While many people expected a signed deal between the Taliban and the Trump administration in these days, the world of many Afghanistan observers, analysts and journalists was shattered over the weekend.
Unsurprisingly, the deal fell apart via the Twitter account of US President Donald Trump. On Saturday evening, during the early morning hours in Kabul, Donald Trump cancelled the ongoing peace talks with the insurgent group, including a secret meeting between him, "major Taliban leaders and, separately, the President of Afghanistan" at Camp David on Sunday.
"They were coming to the United States tonight. Unfortunately, in order to build false leverage, they admitted to an attack in Kabul that killed one of our great great soldiers, and 11 other people. I immediately cancelled the meeting and called off peace negotiations", Trump said.
Now for many observers it's obvious that the attack which Trump mentioned was not the real reason behind his decision. However, the reasoning warrants a closer look.
First, the "11 other people" were average Afghan civilians, people who suffer the most from the war and chaos in their country. Donald Trump has never been interested in the lives of these people. He did not just ignore the mass killing of them, he also participated in it and continues to do so.
While the Trump administration pushed for talks with the Taliban, it also reached new records in bombing Afghanistan and killing and injuring thousands of Afghan civilians. In 2018, the US military dropped more bombs on the country than at any time before.
In the first half of 2019, pro-government forces, including US soldiers and CIA-backed Afghan militias, killed more civilians than all insurgent groups put together. After Trump's Twitter comments, Secretary of State Mike Pompeo claimed that "over a 1000 Taliban" have been killed in the last ten days.
As usual, the US government is spreading these claims without offering any proof. Mostly, the victims are faceless and nameless Afghans. Already in the Obama years it was known that every military-aged male, including minors, was considered as an "enemy combatant" aka "terrorist" by the White House as long as the opposite was not proved. This doctrine has not changed and Trump himself made clear in 2017 that "nation building is over" and that "hunting and killing terrorists" has become the priority. The man in the White House does not have any moral authority when it comes to civilian casualties.
Last but not least, Trump, like others before him, proved that American lives have more value than hundreds of Afghan lives combined. It is no a secret that many Afghan civilians have been killed by both the Taliban and the US military and its Afghan allies while negotiations were taking place. Both parties made it clear that a ceasefire was not on the table yet and that attacking each other would somehow strengthen their bargaining position.
All the Afghan and coalition lives lost during negotiations did not appear worthy of respect but now that the Taliban was about to visit Camp David – loss of life is of paramount importance?
It should be underlined that for average Afghans, terror and death comes from everywhere. They do not see any difference between a suicide bombing in the middle of a big city and a murderous night raid in a remote village in Nangarhar province or elsewhere. The result of all of that is chaos, bloodshed and destruction.
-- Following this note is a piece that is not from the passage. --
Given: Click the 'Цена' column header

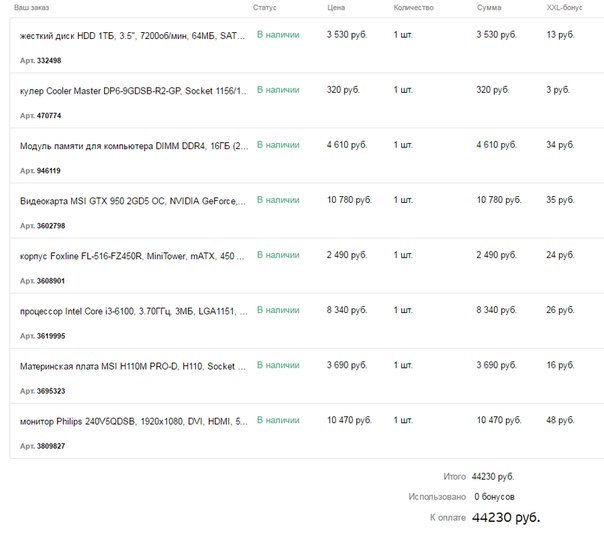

When the US military and the Afghan army attack compounds in rural areas, they know that the first victims will be civilians. And when the Taliban attack an armored US vehicle in the middle of Kabul, they too know that the first victims will be Afghan civilians.
However, Donald Trump's recent Twitter rage ended with a question; "How many more decades are they willing to fight?".
In fact, that answer is simple. Out of both forces, the Taliban have the long wind while the Americans are determined to leave one day, like all the others who entered Afghanistan in previous decades or centuries. It brings to mind the old adage, "You have the watches, we have the time," – an Afghan proverb, but some Western analysts have credited it to the Taliban.
While the Taliban's political leadership was negotiating in Qatar, many of their commanders on the ground started to lose their temper. It is obvious that after Trump's decision to call off talks, their stance and distrust towards Washington will become more rigid. The Taliban called Trump's U-turn 'astonishing' and said it certainly 'damaged his credibility' .
At the same time, Kabul's political elites, who were not in favour of US talks with the Taliban from the very beginning, might be more than satisfied with the cancellation. In fact, they benefit strongly from it since it secures their own corrupt positions and the continuation of their war.
Nevertheless, it seems that these elites still do not understand the problematic nature of the US President, and that they might find themselves in a poor position again in a few weeks or months, although today, they celebrate.